Mohammad Majid Akhtar (School of Computer Science and Engineering, University of New South Wales, Sydney, Australia), Rahat Masood (School of Computer Science and Engineering, University of New South Wales, Sydney, Australia), Muhammad Ikram (School of Computing, Macquarie University, Sydney, Australia), Salil S. Kanhere (School of Computer Science and Engineering, University of New South Wales, Sydney, Australia)

Malicious actors on online social networks (OSNs) use script-controlled social bots that engage users through replies or comments. These bots are programmed to activate only when specific trigger keywords appear in posts.

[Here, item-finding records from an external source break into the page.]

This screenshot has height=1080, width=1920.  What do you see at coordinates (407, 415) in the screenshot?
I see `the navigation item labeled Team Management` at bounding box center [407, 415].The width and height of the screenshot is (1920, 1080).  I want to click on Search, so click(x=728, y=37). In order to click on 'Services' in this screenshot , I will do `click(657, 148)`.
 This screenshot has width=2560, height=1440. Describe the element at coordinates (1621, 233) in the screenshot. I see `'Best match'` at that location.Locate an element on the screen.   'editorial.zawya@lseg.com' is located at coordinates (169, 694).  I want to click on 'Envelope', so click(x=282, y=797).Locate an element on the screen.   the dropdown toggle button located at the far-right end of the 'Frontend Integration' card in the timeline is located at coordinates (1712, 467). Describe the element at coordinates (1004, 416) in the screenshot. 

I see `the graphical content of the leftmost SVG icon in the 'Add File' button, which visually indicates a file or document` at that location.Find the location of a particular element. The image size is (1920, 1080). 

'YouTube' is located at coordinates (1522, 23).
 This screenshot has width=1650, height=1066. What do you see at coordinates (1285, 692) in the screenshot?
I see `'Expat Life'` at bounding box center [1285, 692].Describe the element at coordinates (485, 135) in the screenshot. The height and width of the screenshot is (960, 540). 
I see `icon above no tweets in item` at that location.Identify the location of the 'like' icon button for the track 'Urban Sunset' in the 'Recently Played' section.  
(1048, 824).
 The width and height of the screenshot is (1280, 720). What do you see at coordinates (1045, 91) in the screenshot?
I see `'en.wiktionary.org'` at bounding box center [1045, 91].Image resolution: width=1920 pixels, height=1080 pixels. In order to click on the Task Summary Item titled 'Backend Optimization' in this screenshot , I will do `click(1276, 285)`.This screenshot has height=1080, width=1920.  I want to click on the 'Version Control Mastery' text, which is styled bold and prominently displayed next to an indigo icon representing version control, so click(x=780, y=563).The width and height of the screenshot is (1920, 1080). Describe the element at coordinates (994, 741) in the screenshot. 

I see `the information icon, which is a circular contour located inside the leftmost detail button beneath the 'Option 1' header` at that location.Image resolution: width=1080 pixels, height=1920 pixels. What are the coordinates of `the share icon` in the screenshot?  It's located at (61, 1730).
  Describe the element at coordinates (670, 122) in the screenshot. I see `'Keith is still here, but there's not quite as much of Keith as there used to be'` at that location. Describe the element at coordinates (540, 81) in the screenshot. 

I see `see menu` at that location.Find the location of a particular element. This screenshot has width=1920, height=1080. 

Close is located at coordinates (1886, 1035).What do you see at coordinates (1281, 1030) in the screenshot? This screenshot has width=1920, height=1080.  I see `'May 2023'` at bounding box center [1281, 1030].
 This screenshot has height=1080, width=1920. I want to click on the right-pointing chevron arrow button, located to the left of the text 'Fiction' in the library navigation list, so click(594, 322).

We refer to such advanced context-aware campaigners as trigger bot (TB) agents, which aim to deceive users into making payments for illicit products or revealing sensitive financial credentials. This paper presents a systematic and data-driven study on the detection and characterization of TB agents. We introduce TBTrackerX, a novel framework designed to collect and analyze TB activity. Using this system, we captured 4,452 TB agent replies from 2,647 unique TB agents, targeting our honeytrap account, and uncovered interactions with over 84K users on X. Our results show that TB agents evade detection by using contextually similar replies (with similarity scores up to 0.97), exhibiting intermittent posting patterns (in bursts ranging from 15 seconds to 5 minutes), and adopting dormant behavior after peak campaign activity. Furthermore, we identify a coordinated TB ecosystem, characterized by fake TB followers and shared TB masters. This study underscores the pressing need for better moderation and detection mechanisms to combat these sophisticated forms of social media manipulation.